* Task *
If a line below includes the string "photo", copy it.
-- -- --
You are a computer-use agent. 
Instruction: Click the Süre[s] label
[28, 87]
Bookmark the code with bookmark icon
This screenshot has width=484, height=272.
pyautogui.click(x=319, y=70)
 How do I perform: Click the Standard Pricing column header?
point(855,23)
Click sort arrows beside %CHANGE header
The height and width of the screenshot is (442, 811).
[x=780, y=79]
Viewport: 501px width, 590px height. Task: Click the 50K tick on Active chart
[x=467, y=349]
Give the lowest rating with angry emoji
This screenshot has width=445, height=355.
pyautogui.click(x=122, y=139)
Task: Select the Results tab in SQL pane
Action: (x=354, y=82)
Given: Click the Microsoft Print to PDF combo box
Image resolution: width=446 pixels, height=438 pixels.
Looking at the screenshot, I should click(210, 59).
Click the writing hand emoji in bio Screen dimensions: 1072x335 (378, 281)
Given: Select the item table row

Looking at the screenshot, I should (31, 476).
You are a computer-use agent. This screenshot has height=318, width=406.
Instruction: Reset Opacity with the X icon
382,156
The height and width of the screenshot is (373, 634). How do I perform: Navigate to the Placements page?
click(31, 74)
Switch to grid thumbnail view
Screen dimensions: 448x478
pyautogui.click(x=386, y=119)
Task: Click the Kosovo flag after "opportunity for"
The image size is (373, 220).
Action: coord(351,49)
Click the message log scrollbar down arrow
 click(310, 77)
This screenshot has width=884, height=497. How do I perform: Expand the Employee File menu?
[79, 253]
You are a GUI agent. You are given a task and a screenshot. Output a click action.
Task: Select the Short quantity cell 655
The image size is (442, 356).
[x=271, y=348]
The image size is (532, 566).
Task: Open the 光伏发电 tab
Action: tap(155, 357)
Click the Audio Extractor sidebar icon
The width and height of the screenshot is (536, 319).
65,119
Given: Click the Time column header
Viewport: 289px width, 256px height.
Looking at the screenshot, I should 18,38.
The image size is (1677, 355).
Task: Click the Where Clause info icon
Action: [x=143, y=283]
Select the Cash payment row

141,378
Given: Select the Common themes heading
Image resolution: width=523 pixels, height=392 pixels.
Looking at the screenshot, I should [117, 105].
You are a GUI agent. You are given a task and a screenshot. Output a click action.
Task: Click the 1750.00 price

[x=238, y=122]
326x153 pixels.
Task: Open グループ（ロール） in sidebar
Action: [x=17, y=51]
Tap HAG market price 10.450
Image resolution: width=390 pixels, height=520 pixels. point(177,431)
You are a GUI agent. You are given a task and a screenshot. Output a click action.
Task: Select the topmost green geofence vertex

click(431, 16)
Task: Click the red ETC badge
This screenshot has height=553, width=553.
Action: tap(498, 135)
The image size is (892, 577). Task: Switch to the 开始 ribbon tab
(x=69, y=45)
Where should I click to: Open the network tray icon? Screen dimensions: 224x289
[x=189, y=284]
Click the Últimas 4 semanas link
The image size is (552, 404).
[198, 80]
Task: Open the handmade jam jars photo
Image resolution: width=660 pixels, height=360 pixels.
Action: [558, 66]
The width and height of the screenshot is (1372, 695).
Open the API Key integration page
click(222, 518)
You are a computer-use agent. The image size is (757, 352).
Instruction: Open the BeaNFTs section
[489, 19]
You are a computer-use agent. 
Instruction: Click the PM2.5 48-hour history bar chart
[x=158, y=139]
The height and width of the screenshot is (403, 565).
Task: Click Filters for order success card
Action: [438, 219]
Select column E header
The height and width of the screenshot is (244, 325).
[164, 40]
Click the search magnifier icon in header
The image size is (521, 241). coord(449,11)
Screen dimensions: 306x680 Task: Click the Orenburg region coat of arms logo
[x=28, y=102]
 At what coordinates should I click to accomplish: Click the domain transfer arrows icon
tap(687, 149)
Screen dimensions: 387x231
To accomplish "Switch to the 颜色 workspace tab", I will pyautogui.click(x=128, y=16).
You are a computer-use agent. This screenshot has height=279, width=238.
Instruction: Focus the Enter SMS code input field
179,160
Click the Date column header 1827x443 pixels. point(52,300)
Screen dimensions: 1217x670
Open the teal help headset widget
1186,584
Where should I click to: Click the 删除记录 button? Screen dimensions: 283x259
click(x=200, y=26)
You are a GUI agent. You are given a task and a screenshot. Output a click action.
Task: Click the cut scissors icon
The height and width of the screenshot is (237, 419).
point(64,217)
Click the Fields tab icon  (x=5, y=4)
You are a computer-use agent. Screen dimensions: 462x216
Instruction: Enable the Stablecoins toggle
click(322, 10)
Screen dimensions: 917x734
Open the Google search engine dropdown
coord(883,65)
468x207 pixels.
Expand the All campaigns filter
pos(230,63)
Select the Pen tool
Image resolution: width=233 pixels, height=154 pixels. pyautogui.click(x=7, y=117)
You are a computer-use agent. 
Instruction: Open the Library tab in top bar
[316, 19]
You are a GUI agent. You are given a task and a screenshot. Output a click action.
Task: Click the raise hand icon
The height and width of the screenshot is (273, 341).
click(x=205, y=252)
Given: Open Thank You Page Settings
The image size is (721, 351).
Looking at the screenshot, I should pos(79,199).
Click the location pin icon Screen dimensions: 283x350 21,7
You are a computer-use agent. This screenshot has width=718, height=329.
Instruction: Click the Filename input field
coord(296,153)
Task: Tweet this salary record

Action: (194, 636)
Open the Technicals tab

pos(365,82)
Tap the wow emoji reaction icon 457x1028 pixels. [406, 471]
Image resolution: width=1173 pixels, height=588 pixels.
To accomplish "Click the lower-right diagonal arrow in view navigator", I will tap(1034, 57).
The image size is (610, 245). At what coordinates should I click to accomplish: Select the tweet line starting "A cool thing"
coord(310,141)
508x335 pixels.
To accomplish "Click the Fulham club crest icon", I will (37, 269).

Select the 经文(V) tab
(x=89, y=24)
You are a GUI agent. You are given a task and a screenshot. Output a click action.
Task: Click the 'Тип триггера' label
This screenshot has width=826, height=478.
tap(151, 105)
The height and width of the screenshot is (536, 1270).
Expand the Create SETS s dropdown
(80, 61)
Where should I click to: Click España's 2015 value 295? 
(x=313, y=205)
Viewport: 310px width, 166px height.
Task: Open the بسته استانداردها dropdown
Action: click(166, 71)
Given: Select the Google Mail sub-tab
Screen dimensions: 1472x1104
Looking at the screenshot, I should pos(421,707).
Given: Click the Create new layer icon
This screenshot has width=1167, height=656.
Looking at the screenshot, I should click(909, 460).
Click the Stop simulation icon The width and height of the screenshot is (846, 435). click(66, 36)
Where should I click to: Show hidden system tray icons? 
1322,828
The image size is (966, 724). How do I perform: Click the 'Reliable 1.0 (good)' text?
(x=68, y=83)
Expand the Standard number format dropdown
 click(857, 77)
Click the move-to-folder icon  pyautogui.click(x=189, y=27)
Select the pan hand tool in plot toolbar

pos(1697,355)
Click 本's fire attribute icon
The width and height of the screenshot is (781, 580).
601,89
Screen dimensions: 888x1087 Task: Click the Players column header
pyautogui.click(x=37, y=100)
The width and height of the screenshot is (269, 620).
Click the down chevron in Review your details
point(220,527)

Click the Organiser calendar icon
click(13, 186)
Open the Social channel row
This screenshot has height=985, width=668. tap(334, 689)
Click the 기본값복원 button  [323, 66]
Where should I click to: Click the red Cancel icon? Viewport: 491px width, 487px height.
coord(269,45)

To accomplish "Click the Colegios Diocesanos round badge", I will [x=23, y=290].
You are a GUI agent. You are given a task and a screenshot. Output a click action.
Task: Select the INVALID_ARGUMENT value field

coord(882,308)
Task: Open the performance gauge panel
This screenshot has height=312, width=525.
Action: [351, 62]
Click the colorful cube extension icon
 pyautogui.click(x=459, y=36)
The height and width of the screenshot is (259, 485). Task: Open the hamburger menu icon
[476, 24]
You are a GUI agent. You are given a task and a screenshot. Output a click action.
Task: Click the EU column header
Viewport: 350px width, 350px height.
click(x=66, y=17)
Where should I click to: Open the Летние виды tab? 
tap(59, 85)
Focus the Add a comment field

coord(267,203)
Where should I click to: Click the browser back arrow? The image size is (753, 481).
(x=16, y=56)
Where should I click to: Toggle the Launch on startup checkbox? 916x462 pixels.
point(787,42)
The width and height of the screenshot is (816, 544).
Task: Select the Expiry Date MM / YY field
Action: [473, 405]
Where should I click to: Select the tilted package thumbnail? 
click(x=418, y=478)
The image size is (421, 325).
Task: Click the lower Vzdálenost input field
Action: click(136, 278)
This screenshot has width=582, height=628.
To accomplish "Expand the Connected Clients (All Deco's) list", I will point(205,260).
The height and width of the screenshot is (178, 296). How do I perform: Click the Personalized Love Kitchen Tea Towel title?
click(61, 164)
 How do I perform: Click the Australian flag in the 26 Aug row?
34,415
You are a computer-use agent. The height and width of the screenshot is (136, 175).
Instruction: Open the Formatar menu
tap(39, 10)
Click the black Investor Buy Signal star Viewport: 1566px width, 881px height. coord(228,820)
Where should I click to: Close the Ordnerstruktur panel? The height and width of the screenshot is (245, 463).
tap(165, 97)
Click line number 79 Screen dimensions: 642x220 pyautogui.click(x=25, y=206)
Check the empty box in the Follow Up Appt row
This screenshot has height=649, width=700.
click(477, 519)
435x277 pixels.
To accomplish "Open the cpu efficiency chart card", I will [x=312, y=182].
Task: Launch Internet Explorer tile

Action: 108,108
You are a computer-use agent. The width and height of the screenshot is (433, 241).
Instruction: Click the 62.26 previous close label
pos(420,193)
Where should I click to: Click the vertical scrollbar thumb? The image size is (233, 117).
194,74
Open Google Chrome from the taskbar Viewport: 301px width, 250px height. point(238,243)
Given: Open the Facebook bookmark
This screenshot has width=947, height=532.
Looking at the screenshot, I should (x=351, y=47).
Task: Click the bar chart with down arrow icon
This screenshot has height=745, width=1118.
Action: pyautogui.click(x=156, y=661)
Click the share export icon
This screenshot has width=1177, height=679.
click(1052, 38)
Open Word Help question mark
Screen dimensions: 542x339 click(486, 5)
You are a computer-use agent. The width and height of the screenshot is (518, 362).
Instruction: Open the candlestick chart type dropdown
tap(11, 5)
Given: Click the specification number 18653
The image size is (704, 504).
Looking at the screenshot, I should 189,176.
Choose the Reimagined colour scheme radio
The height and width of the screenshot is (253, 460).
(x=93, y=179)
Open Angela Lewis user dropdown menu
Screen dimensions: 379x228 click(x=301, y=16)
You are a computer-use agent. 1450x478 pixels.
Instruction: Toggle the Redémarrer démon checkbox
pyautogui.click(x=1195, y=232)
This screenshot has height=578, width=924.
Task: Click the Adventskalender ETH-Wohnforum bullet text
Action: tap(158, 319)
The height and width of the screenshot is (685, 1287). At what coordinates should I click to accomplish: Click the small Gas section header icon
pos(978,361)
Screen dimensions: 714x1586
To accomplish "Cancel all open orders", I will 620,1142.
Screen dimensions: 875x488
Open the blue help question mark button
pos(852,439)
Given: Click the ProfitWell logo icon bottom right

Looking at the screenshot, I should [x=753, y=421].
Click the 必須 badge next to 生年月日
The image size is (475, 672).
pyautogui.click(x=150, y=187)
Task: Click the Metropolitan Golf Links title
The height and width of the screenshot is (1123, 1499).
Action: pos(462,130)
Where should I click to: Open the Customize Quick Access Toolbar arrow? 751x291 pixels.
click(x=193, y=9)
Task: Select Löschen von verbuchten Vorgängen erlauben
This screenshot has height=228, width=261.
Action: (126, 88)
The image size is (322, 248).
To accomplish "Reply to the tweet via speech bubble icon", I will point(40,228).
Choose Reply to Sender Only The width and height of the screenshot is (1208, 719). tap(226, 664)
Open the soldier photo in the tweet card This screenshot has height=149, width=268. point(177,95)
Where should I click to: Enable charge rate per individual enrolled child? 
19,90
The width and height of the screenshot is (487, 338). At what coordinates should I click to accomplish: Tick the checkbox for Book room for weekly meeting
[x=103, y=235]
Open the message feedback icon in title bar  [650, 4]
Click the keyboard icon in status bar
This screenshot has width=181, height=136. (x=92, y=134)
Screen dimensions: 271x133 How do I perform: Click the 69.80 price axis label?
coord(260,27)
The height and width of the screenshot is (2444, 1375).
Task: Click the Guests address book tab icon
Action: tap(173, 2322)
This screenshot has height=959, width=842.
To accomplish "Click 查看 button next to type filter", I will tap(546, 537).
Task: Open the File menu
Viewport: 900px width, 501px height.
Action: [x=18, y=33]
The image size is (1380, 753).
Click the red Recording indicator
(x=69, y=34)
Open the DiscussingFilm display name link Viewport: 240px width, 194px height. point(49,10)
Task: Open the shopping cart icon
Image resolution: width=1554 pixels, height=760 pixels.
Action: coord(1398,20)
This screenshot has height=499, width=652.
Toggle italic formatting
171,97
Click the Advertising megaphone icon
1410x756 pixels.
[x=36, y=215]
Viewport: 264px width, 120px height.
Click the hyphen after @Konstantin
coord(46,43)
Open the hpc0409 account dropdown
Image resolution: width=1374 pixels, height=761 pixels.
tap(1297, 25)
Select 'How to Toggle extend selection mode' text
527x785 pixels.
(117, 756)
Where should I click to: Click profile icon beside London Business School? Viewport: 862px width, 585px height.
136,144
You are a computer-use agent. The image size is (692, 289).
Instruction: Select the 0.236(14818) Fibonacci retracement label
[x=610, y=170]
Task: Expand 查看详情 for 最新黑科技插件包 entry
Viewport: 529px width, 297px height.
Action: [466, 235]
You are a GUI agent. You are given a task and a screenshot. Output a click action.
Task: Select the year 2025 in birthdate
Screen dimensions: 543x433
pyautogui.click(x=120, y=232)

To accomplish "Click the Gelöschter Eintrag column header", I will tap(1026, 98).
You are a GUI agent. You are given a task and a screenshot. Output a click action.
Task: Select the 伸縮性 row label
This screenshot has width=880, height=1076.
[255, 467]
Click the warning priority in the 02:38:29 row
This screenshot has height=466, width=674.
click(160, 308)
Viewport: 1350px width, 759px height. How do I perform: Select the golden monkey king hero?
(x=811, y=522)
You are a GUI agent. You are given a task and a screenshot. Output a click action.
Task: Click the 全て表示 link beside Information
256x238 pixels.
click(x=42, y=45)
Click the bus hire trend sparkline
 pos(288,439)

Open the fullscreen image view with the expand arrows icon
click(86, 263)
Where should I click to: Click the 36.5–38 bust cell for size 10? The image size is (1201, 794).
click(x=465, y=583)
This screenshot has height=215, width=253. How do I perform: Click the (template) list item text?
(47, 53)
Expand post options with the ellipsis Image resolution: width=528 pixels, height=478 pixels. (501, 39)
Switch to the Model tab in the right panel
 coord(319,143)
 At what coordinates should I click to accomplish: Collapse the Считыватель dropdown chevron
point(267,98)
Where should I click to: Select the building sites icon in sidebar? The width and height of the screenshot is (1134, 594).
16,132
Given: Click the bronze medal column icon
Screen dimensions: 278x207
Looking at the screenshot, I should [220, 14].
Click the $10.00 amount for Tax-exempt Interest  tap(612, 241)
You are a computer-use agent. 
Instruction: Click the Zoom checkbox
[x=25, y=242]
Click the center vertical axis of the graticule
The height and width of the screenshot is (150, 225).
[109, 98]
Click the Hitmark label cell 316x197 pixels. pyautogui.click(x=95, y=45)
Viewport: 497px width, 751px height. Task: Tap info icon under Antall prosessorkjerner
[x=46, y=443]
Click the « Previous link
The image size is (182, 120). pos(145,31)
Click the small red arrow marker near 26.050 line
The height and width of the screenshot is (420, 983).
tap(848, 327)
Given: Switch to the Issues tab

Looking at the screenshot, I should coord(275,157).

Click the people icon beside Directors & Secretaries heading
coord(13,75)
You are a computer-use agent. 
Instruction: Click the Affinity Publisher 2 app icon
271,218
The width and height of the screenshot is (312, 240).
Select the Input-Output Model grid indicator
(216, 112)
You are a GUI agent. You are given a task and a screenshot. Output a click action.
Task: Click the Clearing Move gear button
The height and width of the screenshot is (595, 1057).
-- -- --
* Task response *
Task: Open the handmade jam jars photo
Open the soldier photo in the tweet card This screenshot has height=149, width=268. point(177,95)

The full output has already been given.